● Work instructions
Transcribe the listing exactly; drop the images.

● Task inputs
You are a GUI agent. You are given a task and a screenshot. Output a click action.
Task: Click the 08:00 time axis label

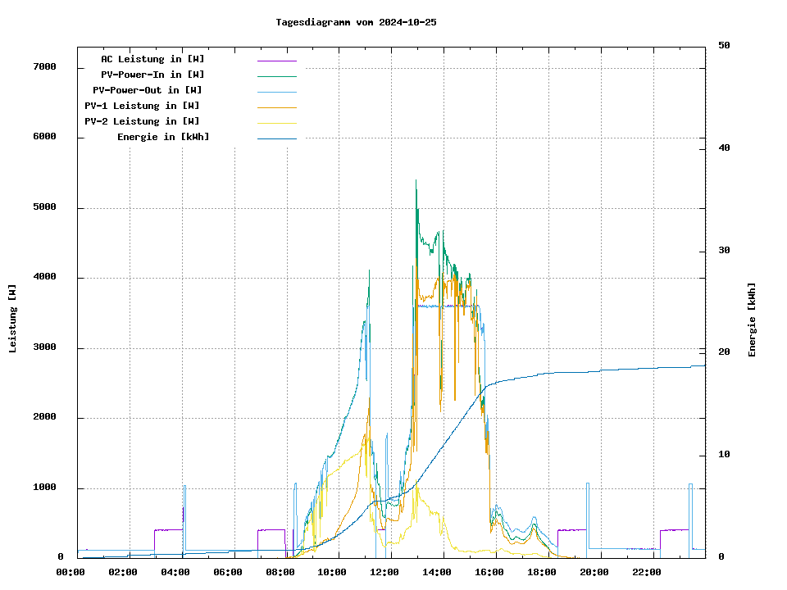280,572
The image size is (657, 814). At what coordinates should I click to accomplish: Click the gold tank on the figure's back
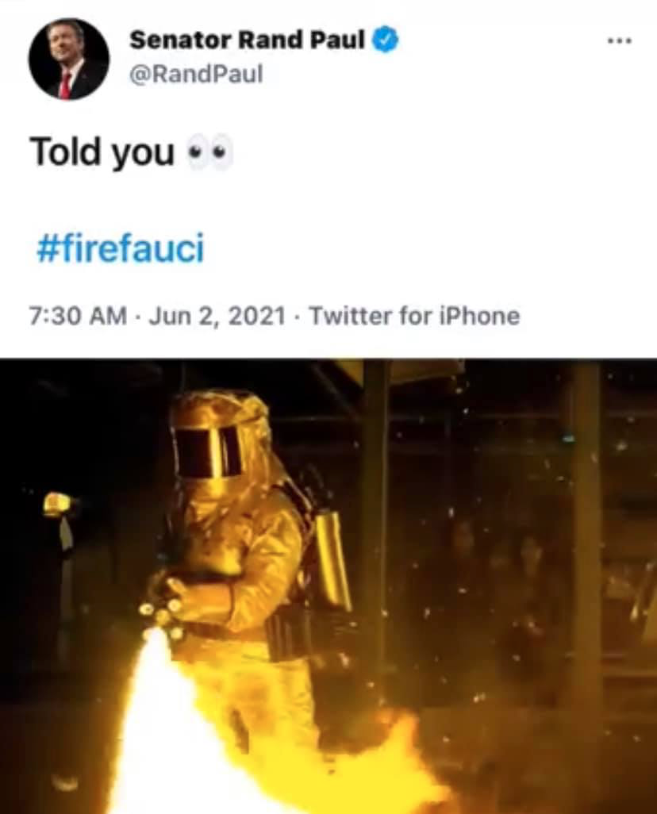point(332,559)
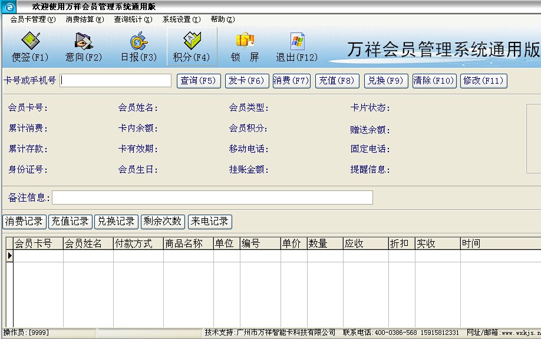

● Answer area
You are a GUI agent. You are given a task and a screenshot. Output a click action.
Task: Click the 08:00 time axis label

280,572
The image size is (657, 814). At what coordinates should I click to accomplish: Click the gold tank on the figure's back
point(332,559)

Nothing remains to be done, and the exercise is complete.